Les temps sont comme des fleurs dans une prairie, des sphères éloignées, partageant le soleil et le ciel étoilé – réunies par des êtres erratiques. Dans leur durée, des parfums, l'horizon d'une langue et sa musique, des villes étendues, des temples, des routes tracées par les passages creusent des espaces où se lovent des mondes, comme l'eau dans le karst creuse des abîmes.

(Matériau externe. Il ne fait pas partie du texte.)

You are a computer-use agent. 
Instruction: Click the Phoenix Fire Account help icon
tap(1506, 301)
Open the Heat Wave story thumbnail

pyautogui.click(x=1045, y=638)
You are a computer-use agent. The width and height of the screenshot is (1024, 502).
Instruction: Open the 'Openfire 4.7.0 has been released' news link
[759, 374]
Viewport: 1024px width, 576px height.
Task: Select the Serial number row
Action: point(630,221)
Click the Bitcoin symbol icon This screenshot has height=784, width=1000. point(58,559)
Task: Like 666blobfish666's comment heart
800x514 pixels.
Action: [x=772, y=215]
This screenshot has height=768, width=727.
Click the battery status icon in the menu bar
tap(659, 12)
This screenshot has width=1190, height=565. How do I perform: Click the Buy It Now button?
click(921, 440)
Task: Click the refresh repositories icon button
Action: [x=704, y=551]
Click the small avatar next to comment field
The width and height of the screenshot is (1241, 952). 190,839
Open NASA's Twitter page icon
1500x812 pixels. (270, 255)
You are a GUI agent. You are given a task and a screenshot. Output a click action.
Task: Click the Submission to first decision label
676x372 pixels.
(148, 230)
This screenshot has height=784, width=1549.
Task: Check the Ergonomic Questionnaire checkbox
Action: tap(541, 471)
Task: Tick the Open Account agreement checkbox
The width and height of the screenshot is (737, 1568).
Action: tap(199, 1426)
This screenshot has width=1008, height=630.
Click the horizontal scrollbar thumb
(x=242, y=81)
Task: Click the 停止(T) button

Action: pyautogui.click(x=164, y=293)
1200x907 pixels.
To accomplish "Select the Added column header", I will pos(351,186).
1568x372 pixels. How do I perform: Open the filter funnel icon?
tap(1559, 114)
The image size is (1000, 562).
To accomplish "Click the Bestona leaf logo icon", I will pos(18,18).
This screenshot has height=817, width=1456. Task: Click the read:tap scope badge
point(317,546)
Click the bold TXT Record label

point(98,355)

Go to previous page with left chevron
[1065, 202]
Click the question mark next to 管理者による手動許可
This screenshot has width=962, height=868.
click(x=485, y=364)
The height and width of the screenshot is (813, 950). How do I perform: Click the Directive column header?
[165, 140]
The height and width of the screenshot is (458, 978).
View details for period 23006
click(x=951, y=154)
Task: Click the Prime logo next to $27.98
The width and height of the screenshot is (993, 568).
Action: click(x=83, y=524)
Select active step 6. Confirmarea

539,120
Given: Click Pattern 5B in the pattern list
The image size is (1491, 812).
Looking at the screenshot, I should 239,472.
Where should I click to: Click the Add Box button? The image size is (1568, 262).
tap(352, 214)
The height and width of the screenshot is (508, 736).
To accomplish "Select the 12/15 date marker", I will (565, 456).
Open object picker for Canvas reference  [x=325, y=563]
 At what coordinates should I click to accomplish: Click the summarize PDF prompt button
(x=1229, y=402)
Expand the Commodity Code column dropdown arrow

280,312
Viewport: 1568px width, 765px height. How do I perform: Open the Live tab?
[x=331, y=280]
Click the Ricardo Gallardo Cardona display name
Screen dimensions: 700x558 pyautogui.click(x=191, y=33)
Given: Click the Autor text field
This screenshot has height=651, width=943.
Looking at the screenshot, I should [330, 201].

Ce monde, ses langages, ses problèmes et ses questions légitimes aux yeux des savants, le miroir de ses hérétiques, forment une sphère, comme le monde antique formait une sphère, comme le temps de Saint Louis formait une sphère, avec ses problèmes et ses puissances. L'odeur du feu dans une cheminée, l'odeur du suint de la laine, les sèves du printemps et l'odeur de l'essence de rose, l'odeur du pain cuit, du lait et du miel étaient à Babylone des parfums associés à l'amour, comme nous associons à l'amour l'odeur du bain ou la chaleur des radiateurs électriques.
La matérialité des mondes, cet enracinement dans la production et dans le cycle des saisons, c'est une grande part de ce que nous appelons civilisation. La civilisation est une âme qui doit s'incarner, prendre corps, toucher, goût, saveur et sagesse. La civilisation est comme l'art et comme l'amour, elle est chair du monde ou n'est rien.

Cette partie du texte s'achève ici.